Direct illumination, by allowing a strong artificial light or sunlight to fall into the patient's mouth, although it is used by several of the eminent laryngologists of Europe, is both inconvenient and unsatisfactory, because the observer must either place his head in the path of the light in order to be able to see the surface of the laryngeal mirror, as in the case when sunlight is used, or he must place the lamp, candle, or other source of light between himself and the patient, which materially interferes with the freedom of his motions.
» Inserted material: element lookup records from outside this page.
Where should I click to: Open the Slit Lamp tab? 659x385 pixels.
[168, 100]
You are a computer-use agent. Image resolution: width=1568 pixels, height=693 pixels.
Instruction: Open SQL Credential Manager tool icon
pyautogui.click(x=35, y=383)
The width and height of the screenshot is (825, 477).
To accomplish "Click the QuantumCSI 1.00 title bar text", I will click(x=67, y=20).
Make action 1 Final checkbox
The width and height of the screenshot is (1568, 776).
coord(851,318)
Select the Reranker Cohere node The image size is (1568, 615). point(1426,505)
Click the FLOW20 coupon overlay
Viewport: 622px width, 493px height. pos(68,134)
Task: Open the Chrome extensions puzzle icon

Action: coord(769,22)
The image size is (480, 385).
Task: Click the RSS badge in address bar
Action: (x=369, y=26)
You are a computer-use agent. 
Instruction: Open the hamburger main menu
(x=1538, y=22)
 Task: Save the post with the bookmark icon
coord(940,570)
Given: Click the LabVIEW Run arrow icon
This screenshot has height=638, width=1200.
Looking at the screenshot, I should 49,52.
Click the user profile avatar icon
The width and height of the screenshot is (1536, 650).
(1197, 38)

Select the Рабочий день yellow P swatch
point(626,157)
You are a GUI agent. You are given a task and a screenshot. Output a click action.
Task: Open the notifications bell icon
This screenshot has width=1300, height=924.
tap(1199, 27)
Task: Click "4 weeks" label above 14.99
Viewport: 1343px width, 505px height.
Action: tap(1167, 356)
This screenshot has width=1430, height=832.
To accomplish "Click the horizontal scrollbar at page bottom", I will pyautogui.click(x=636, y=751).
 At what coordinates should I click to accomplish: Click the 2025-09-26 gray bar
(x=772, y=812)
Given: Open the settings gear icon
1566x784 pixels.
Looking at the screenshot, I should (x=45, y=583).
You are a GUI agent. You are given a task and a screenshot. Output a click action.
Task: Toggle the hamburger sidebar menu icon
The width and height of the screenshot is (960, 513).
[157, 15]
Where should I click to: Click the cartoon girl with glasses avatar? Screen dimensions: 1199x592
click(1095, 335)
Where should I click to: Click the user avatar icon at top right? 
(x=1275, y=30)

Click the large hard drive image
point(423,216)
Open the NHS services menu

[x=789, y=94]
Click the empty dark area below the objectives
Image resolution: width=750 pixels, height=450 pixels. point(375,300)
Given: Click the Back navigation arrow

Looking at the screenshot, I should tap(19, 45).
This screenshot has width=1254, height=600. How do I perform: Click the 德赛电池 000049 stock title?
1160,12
For these reasons reflected light is now almost universally employed in laryngoscopy.
Reflected light may be obtained by throwing the light of a lamp, candle, gas-jet, or light from any other source into the mouth of the patient by means of a round concave reflector. This concave mirror—which, when made of glass, should be silvered and not backed with amalgam—is from 3 to 4 inches in diameter, and should have a focus of from 12 to 14 inches. The metal frame in which it is mounted is attached by means of a ball-and-socket joint to some contrivance by which it can be supported on the observer's head or be attached to the source of illumination if a stationary artificial light, such as a gas-lamp, is used at the physician's office.
A variety of devices for fastening the reflector on the head of the observer is in use, among which the head band, introduced by Cramer, will be found the most serviceable. It consists of a broad strap of some strong material which passes around the head and is fastened at the back by a buckle. To the part of the band or strap resting on the forehead is attached a padded plate, to which the reflector is fastened with its ball-and-socket joint (Fig. 2). The reflector usually either has a small hole in the centre or a small space in the centre is left unsilvered. This opening is intended to be brought before the pupil of one or the other eye of the observer in such a manner that the line of vision and that of light have exactly the same direction. Using the reflector in this way like the reflector of the ophthalmoscope, it is easier to obtain the image of the larynx well illuminated, but with the great disadvantage of monocular vision, which makes all objects appear on the same plane and prevents a correct interpretation of distances—a very important point in laryngoscopy. It will therefore be found more advantageous to place the reflector on the forehead, and from thence reflect the light into the patient's larynx. Both eyes may thus be employed in viewing the laryngeal image, and a correct idea of the relations of parts in regard to distance may be formed.